• Task statement: Show each line of the data below in which "Cookies" occurs.
(Records supplied)
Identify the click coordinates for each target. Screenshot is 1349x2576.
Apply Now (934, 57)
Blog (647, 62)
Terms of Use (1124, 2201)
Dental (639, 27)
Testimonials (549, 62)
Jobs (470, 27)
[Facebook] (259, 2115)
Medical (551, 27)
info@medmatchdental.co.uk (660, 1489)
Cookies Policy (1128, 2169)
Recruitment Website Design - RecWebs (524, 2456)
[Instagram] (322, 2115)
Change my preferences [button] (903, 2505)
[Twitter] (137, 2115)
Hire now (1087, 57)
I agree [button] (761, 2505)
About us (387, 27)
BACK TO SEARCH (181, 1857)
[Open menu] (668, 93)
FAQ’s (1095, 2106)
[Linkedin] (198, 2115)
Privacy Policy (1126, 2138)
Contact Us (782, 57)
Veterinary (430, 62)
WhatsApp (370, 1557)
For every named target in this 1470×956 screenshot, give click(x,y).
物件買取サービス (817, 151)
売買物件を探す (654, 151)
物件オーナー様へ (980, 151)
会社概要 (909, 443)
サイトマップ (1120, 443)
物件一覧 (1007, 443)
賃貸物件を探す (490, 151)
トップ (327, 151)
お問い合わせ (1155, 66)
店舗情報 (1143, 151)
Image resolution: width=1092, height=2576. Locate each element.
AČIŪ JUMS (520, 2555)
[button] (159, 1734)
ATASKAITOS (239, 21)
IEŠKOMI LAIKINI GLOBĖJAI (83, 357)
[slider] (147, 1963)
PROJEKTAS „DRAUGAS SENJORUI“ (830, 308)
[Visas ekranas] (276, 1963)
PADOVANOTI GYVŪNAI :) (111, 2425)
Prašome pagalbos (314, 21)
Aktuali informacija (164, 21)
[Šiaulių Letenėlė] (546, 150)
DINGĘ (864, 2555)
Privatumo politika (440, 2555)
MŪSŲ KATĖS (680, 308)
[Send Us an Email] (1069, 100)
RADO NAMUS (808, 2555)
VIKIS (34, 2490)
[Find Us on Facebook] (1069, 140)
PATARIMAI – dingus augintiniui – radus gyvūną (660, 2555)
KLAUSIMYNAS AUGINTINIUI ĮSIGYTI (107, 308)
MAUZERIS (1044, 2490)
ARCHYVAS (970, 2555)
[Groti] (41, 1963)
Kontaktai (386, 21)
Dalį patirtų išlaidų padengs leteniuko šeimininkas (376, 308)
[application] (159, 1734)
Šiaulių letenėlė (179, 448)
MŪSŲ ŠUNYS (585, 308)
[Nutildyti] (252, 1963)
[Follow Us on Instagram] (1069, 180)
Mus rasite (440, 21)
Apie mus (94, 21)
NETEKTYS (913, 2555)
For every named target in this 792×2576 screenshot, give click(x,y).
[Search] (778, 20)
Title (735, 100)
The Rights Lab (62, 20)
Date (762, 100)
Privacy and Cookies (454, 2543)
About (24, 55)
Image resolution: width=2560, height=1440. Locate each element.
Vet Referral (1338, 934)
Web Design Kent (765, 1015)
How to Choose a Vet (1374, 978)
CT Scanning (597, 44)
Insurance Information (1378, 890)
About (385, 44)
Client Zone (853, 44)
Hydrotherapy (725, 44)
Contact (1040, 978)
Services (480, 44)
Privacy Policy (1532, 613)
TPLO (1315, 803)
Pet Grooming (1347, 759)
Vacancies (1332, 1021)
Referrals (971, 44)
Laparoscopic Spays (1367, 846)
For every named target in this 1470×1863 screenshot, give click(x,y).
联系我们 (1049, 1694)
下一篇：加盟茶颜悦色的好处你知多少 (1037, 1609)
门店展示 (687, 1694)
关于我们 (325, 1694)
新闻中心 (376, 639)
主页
(End Records supplied)
• Answer for this exercise:
Cookies Policy (1128, 2169)
Privacy and Cookies (454, 2543)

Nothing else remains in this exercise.